USC Digital Folklore Archives / Posts Tagged ‘dirge’
Musical

Birthday Dirge

Text:

“Oh happy Birthday, Oh happy Birthday
Worms and germs are in the air
People dying everywhere
Oh happy Birthday, Oh happy Birthday”

Genre: Folk Song

Background: The interviewee, KP, is an American man nearing his mid-fifties. KP resides in northern California, and his family has been in the states since the second ship after the Mayflower.He also states that he doesn’t know its exact origins, but assumes they are from the South (where he and his ancestors grew up). KP notes that the birthday song was originally passed down orally by his mother. The conversation was brought up after overhearing this song at a family birthday celebration, where he states the song is traditionally sung at since others cultures may not approve of such dark and depressing nature.

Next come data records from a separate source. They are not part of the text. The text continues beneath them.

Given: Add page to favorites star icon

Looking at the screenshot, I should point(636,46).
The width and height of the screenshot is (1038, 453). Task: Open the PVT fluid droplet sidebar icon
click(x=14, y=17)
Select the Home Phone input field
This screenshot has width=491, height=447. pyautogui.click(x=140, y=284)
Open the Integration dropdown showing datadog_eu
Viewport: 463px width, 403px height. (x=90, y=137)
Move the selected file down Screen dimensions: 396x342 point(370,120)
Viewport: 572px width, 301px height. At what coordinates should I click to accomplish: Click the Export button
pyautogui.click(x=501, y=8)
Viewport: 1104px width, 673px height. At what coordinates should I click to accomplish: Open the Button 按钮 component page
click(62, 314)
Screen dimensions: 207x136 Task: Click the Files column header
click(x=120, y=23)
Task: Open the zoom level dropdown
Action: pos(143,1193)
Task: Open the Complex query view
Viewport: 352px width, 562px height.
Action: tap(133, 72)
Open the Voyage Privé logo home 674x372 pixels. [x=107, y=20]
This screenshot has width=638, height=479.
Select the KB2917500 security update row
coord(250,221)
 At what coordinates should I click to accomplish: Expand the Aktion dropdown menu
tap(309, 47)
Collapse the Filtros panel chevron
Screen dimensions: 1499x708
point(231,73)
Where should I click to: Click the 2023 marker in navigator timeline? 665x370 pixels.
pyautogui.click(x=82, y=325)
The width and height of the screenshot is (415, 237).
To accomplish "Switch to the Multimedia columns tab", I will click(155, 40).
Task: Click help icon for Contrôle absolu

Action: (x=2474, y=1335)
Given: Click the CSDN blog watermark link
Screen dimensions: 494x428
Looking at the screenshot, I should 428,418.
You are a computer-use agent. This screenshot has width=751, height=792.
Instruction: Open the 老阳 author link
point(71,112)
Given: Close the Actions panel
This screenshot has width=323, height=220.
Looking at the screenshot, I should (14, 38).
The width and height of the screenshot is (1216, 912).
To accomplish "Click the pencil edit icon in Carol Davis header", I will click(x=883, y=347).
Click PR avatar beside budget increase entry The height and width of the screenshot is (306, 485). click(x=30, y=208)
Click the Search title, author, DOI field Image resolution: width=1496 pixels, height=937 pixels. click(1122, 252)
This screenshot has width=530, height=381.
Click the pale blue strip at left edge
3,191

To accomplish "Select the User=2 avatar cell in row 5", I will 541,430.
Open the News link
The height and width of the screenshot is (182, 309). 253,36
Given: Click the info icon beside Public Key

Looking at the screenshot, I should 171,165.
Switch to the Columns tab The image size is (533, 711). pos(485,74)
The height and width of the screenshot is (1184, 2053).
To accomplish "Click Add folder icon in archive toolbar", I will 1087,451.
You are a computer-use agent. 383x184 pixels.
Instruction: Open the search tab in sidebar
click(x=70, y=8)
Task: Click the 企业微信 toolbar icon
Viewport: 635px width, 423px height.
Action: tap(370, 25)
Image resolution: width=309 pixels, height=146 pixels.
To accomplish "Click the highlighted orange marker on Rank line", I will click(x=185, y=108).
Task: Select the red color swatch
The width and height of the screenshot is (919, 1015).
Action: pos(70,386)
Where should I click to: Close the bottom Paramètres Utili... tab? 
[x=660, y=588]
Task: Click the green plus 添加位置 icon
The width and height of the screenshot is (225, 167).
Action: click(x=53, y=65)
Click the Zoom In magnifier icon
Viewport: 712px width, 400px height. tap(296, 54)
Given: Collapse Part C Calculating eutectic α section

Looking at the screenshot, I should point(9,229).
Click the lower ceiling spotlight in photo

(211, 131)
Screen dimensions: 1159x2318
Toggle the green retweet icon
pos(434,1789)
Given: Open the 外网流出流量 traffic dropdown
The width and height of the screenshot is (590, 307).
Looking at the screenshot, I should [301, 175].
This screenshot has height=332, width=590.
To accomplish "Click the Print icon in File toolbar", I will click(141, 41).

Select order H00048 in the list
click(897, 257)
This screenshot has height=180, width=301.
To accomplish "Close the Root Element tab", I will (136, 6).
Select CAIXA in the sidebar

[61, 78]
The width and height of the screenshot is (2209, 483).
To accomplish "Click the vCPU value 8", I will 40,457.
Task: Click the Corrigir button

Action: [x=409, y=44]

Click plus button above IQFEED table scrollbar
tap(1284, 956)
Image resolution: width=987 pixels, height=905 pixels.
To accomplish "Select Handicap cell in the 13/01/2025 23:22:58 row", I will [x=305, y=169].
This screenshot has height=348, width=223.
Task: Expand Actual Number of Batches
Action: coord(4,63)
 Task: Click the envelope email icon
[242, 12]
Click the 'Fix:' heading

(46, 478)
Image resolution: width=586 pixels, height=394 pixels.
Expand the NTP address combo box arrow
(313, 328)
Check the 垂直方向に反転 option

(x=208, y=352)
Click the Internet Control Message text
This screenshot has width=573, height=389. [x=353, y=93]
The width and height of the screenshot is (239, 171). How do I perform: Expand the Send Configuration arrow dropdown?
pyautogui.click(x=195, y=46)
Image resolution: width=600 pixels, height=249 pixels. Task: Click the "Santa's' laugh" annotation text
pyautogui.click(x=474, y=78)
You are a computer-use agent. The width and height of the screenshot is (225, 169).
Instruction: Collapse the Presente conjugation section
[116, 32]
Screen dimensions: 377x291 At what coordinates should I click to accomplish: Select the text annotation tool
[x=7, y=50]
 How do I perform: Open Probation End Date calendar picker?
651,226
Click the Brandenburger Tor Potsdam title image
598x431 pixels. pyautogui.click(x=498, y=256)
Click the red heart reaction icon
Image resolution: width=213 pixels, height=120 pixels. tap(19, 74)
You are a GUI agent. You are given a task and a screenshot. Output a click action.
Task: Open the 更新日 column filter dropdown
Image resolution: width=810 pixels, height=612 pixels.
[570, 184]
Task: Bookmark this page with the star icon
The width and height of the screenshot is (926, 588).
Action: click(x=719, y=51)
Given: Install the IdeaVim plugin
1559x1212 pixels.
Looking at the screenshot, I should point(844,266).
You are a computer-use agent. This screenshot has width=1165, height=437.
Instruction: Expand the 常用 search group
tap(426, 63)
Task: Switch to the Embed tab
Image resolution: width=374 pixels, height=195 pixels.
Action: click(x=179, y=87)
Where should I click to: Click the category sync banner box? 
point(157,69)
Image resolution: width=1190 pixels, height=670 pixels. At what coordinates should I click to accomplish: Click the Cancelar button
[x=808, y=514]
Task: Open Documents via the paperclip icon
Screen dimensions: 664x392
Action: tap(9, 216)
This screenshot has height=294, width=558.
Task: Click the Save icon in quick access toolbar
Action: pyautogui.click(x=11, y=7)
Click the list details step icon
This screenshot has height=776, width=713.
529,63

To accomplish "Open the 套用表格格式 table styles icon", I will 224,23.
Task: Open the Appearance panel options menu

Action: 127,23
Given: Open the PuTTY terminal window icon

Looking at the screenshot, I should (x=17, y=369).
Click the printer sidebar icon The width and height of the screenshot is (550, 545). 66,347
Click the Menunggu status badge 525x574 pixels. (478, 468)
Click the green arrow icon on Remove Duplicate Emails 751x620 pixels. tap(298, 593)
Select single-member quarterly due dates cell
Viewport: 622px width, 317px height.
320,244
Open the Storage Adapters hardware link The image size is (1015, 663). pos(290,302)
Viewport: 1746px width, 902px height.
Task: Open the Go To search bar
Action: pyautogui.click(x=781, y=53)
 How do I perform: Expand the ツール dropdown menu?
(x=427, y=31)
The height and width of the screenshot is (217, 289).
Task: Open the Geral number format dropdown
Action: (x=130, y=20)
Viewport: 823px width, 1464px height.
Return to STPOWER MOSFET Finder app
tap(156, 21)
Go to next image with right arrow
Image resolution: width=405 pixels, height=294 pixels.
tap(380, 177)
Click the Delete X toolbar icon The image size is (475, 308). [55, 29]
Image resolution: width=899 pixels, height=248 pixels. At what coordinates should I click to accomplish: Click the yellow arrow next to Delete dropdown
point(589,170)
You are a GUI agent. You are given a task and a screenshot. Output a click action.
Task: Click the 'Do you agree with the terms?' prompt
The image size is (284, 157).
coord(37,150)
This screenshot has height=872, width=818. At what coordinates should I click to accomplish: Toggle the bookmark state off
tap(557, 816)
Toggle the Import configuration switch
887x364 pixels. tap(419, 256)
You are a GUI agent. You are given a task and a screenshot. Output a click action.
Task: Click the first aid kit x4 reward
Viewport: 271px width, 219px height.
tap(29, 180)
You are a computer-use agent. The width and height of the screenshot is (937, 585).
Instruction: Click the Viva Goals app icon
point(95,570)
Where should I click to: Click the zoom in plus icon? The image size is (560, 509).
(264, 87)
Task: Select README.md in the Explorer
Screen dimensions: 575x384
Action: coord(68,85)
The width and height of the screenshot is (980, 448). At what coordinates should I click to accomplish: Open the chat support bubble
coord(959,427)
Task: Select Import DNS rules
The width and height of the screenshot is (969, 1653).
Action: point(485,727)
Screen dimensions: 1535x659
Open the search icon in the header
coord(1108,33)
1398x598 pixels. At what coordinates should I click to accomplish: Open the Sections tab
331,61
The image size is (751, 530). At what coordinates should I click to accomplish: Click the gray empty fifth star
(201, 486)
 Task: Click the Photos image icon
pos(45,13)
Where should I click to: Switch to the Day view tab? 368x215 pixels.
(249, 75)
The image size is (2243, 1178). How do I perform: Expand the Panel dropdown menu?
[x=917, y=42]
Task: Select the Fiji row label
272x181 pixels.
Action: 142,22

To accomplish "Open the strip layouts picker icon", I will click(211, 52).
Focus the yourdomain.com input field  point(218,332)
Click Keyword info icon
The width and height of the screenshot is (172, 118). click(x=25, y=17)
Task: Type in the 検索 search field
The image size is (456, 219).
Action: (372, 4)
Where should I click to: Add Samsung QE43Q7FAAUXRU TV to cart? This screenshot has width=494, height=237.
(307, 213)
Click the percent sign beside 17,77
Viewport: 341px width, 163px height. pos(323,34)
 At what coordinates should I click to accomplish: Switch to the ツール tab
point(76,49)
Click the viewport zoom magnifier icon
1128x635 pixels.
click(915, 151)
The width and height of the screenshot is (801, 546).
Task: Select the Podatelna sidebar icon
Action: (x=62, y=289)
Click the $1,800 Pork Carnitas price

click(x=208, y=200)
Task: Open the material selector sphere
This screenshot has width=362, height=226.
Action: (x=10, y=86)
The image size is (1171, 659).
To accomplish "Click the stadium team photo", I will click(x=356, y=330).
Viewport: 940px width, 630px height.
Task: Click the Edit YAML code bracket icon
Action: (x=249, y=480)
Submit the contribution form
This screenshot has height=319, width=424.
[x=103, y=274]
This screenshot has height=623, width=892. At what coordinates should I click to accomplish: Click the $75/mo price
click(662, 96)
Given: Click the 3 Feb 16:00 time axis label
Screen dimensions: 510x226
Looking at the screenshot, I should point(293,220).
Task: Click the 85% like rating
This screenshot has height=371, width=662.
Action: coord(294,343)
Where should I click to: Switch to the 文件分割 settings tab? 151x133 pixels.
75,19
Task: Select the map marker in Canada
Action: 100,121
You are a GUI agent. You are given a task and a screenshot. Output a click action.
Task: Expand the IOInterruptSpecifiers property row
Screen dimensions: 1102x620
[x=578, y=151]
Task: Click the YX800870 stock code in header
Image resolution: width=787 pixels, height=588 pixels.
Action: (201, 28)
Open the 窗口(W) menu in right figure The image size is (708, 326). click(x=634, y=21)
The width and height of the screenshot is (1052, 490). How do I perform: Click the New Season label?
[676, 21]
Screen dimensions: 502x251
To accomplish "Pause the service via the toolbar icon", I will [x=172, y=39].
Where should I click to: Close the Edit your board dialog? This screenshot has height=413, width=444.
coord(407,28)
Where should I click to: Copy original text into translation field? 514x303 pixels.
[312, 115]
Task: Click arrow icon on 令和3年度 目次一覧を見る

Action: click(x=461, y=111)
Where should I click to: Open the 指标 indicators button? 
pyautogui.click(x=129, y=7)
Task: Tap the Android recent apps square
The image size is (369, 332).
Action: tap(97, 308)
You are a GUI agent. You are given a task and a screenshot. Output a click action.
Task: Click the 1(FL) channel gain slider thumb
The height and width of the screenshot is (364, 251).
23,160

This depressing nature, however, is not how KP sees the song, he states they “sing it just to be funny and change up the traditional happy birthday song, and never sang it to be mean just to have fun.”

Nationality: American
Location: the South (transitioned into west coast)
Language: English

Interpretation: My initial reaction of hearing this dark and dreary birthday song was the thought of “ Who would want to hear this on their Birthday?” Often when celebrating a birthday we are trying to ignore the fact that we are growing a step closer to our impending deaths and this song seems to capitalize on this fear. After going into a deeper analysis of this text I found that the song or refrain is a variation of the Birthday Dirge a/k/a “The Barbarian Birthday Song”, “The Viking Birthday Song”, “The SCA Birthday Dirge”. This Dirge is sung to the melody of a Russian folk tune known as, The Volga Boatmen” (a 1926 American silent drama film). The Dirge often varies in lyrics based upon who it is being sung to and often is comprised of only 2-3 verses. It is said that after each refrain of “Happy Birthday”, often in Russian tradition, the noise “HUHN”-like a grunt, or a thump on the table or floor is produced. This thumping aspect has not followed into KB’s Birthday Dirge which I find extremely interesting as it is a quite prominent attribute to the Russian rendition. In addition to the thump or lack thereof, I found that the lyrics are slightly different from those recorded in the article I found; the only commonality being the line “People dying everywhere.”

Larson, Grig -Punkie-. “History of the Birthday Dirge.” Punkie’s Web Page – Lyrics for Viking/Barbarian Birthday Dirge, 2019, punkwalrus.net/cybertusk/viking_birthday_dirge.html.